Document text
"""

MARKETING STRATEGY BUILT ON PEOPLE-ORIENTED BUSINESS STRATEGY

The two key elements of any business are its main objectives and a strategy for achieving them. Without a strategy, the road to achieving objectives is not clearly defined, and the chances for a business to fail when (not if) it encounters serious obstacles are high.

On the other hand, the modern living and thus business environment is not very tolerant towards rigid orientations, and strategies are orientations – because, at the end of a day, they should clearly indicate both what we do and what we do not do.

We live in the so-called V.U.C.A. world (Volatile/ Uncertain/ Complex/Ambiguous) – the only real constant is change, occurring more and more frequently and becoming increasingly dramatic. It is almost impossible to define causes and consequences because of the unpredictability of developments. Resulting issues and consequences are multi-layered and it is difficult to understand the manner of causality of things, with decision-making and selecting one specific and correct direction virtually impossible. ’Best practice’ and ’one size fits all’ solutions are no longer valid – we can rarely define anything with certainty because what applies today is no longer applicable tomorrow, while strategies should represent long-term orientations. It seems that what used to be long-term has now become short-term and that making managerial decisions, even with strategic guidelines, requires much more courage and readiness to make a mistake than ever before. The best illustration of such a world is provided by the latest development – the crisis caused by COVID-19.

"""

Task list
[1] Do the following statements agree with the business strategy text above? Answer yes or no for each, quoting the deciding words of the text.
(a) The text states that "best practice" solutions are no longer valid.
(b) The text states that strategies should represent short-term orientations.
(c) The text presents the crisis caused by COVID-19 as the best illustration of the V.U.C.A. world.
[2] According to the business strategy text above, what four words make up the abbreviation V.U.C.A.?
[3] Continue the business strategy text above, starting after its last sentence.

Data
"""

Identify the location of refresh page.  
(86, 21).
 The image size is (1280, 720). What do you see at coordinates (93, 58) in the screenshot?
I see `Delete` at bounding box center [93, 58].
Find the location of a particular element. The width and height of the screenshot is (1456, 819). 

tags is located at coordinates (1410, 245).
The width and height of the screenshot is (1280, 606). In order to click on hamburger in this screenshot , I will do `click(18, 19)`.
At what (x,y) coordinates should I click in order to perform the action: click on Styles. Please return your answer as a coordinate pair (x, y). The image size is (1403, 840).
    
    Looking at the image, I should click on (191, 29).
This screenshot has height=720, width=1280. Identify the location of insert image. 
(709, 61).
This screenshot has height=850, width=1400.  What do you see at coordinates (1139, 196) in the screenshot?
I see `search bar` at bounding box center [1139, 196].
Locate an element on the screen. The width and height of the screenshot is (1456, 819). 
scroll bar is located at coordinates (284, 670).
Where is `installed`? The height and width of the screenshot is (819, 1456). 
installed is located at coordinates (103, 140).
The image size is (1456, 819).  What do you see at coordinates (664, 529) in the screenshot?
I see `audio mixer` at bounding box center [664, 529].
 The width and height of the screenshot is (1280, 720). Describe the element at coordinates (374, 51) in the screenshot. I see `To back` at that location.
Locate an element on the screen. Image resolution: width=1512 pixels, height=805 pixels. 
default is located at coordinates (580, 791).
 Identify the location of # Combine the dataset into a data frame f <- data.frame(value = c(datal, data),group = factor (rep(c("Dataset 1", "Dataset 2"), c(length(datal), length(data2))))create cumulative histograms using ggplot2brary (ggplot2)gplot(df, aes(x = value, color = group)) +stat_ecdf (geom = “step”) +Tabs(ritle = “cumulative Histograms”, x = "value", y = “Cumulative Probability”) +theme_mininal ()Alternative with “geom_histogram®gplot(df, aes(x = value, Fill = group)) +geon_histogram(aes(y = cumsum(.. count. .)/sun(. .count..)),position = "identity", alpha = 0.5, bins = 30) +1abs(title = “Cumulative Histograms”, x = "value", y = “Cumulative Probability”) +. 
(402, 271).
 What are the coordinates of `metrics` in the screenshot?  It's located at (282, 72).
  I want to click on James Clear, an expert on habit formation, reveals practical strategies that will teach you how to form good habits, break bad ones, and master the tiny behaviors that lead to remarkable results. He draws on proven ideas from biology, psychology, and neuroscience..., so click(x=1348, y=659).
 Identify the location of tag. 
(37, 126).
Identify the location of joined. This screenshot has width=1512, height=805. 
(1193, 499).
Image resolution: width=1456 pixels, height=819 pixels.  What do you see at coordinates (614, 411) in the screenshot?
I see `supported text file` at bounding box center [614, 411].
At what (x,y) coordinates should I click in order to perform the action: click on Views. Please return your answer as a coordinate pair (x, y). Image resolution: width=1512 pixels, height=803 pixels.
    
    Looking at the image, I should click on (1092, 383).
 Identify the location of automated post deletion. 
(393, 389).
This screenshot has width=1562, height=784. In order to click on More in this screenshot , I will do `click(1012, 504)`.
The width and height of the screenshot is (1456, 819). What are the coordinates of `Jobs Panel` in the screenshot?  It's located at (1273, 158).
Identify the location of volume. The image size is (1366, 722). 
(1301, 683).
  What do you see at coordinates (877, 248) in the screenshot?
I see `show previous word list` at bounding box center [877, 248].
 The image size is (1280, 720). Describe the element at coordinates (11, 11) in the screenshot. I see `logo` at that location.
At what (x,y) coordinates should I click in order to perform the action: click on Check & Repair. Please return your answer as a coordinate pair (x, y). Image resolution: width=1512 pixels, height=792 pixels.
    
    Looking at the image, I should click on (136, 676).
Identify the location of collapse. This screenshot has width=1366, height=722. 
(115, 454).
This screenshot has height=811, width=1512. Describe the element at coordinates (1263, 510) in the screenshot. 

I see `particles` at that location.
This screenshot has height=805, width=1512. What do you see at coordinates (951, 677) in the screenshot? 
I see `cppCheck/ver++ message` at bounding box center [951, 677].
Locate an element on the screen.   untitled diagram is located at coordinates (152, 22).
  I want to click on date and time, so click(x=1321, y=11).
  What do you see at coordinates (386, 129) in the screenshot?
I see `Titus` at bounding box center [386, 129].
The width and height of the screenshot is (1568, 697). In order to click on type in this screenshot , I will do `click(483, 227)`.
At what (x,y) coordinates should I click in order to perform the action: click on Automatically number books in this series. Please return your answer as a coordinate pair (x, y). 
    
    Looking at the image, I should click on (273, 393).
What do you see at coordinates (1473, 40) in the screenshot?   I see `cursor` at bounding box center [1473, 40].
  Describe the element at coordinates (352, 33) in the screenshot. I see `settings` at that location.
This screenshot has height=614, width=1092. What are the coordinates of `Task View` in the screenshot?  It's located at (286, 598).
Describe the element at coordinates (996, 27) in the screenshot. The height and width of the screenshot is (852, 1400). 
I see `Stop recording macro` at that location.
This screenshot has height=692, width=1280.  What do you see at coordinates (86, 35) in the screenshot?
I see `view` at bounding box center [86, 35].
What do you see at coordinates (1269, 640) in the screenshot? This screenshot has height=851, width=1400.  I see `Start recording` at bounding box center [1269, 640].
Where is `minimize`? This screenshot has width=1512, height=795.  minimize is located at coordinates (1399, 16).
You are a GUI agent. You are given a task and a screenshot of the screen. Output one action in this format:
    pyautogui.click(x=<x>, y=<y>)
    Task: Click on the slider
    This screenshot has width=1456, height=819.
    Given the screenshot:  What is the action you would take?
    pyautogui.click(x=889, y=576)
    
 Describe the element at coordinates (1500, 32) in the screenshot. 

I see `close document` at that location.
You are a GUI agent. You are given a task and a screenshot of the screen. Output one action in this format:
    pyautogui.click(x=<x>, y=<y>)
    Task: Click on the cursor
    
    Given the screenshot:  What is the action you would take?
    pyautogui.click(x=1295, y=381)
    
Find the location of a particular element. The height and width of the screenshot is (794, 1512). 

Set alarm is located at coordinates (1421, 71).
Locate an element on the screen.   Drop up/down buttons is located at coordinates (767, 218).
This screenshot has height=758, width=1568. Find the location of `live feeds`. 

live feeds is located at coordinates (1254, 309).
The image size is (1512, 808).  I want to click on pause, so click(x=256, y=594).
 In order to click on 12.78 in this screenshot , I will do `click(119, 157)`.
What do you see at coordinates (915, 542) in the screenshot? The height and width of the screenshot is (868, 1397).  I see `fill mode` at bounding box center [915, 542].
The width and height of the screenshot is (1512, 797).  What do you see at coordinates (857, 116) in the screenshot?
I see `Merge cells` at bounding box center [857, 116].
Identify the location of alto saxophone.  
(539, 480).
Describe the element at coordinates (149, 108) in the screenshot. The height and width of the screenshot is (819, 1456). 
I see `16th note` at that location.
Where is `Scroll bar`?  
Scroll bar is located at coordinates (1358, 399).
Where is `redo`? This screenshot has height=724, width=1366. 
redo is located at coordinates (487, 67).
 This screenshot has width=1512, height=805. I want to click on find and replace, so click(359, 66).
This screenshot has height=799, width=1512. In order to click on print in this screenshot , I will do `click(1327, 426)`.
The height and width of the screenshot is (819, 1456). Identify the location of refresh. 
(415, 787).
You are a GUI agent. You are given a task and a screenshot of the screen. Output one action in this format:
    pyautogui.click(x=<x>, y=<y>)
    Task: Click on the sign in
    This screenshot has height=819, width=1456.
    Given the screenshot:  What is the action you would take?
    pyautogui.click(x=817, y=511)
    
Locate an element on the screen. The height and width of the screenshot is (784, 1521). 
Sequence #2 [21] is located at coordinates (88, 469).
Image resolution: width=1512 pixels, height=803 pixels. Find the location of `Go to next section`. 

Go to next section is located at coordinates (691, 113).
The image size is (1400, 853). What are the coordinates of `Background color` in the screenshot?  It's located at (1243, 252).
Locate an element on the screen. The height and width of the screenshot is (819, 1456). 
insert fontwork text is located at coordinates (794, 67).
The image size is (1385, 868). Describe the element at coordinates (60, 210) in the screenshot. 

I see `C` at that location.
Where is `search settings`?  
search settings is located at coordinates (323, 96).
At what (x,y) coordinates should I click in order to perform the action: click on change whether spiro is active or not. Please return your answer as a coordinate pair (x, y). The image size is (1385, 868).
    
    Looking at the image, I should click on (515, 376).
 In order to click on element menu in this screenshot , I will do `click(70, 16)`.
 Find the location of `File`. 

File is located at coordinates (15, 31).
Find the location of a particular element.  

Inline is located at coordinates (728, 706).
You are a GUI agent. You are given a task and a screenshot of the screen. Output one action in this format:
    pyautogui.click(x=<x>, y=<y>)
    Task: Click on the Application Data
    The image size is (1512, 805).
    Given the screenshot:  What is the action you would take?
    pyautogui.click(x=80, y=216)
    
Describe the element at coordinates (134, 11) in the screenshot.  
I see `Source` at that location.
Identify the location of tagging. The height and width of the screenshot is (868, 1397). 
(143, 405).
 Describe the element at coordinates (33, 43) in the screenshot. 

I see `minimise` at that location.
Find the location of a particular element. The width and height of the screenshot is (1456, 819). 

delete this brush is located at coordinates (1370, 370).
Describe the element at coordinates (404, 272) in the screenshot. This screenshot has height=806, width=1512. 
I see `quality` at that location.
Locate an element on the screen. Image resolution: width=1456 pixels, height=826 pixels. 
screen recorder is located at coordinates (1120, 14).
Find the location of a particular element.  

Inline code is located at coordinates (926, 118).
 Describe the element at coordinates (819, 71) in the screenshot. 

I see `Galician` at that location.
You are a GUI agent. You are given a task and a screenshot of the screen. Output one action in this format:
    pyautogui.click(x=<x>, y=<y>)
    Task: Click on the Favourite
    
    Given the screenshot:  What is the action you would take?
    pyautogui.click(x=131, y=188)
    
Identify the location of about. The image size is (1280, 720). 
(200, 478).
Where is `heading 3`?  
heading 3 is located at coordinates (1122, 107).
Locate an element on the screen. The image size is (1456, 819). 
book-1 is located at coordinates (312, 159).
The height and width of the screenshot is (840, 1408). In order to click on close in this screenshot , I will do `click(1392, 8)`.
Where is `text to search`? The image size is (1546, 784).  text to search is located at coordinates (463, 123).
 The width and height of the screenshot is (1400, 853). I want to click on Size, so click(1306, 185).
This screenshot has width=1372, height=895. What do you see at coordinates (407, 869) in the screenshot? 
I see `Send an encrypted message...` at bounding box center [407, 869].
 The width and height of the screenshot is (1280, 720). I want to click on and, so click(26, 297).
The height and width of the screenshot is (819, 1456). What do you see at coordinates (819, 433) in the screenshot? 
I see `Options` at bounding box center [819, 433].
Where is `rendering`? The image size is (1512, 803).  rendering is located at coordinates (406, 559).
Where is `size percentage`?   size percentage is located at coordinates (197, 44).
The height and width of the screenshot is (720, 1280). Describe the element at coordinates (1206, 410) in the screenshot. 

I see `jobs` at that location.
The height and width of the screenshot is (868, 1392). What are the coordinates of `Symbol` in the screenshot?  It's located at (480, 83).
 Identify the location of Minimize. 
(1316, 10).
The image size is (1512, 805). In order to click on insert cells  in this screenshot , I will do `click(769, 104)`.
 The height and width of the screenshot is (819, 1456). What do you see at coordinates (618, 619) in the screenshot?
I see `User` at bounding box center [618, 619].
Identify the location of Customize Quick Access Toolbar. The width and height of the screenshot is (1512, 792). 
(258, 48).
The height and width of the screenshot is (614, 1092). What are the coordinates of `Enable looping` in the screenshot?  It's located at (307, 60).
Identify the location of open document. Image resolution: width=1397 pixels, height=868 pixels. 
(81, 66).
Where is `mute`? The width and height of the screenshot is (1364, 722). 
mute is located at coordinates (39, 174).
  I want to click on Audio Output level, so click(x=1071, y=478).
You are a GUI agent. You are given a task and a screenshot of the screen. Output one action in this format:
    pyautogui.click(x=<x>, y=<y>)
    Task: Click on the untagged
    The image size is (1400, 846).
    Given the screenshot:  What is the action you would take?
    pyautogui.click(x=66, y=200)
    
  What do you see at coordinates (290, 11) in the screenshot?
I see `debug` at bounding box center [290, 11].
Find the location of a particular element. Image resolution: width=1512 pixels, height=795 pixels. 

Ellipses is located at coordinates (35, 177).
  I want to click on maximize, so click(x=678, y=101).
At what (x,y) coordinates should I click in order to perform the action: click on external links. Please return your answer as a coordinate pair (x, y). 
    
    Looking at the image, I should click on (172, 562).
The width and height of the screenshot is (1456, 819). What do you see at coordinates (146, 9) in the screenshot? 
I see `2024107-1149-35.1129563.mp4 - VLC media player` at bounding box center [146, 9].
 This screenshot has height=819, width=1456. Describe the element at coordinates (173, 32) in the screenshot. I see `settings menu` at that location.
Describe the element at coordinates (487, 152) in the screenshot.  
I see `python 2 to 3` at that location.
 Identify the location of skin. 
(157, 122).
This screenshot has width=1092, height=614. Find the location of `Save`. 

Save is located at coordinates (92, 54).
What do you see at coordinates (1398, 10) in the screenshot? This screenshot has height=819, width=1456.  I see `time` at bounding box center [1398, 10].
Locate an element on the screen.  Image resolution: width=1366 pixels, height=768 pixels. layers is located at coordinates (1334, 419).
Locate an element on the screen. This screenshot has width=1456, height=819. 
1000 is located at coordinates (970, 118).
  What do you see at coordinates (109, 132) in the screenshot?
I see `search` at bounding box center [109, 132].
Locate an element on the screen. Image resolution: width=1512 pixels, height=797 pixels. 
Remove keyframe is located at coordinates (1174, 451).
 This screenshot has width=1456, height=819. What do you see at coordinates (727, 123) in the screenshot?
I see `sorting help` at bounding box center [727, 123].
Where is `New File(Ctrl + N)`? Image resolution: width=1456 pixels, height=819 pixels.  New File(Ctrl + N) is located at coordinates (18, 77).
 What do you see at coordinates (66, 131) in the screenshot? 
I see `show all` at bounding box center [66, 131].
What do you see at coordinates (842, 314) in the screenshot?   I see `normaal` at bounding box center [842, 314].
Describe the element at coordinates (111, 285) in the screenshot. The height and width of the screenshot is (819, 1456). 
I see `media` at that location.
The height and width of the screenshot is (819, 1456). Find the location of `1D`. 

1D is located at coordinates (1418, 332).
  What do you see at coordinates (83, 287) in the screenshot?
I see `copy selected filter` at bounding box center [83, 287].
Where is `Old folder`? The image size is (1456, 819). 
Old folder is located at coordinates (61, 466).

"""

Solved tasks
[1]
(a) Yes: "’Best practice’ and ’one size fits all’ solutions are no longer valid"
(b) No: "strategies should represent long-term orientations"
(c) Yes: "The best illustration of such a world is provided by the latest development – the crisis caused by COVID-19."

[2] Volatile, Uncertain, Complex, and Ambiguous.

[3]
So, how to create an orientation (i.e. strategy) leading us to a goal, but in manner that it can be easily adapted in case of necessity, overcoming obstacles, but that everyone following it perceives it as it is, without ambiguities regarding taking the right direction?

Frameworks and contexts of business strategies are most often articulated via visions and missions of companies. If they are clear and inspiring, they can significantly contribute to strategy development, but it is not always the case. In large corporations, especially those operating in several different categories or even sectors, on a global scale, these frameworks may be too wide to ensure the required clarity and direct strategies.

Business strategy development is basically an analytical process, not oriented towards activities – plans come later. Analyses help us build a sustainable competitive advantage, create higher value than others, not necessarily direct rivals only, competing in the same area, for the same customers, because in these times they compare everything that is offered. Analyses have also obtained a completely new dimension in this rapidly changing world. For internal and external analyses, both equally important, a key factor of their contribution to strategy quality is the same – how much they are actually focused on people. People as consumers of products or services, people as employees, whose behaviours represent values of a company and brands, people as business decision makers, who run businesses with their competencies, guided by ethical and cultural principles.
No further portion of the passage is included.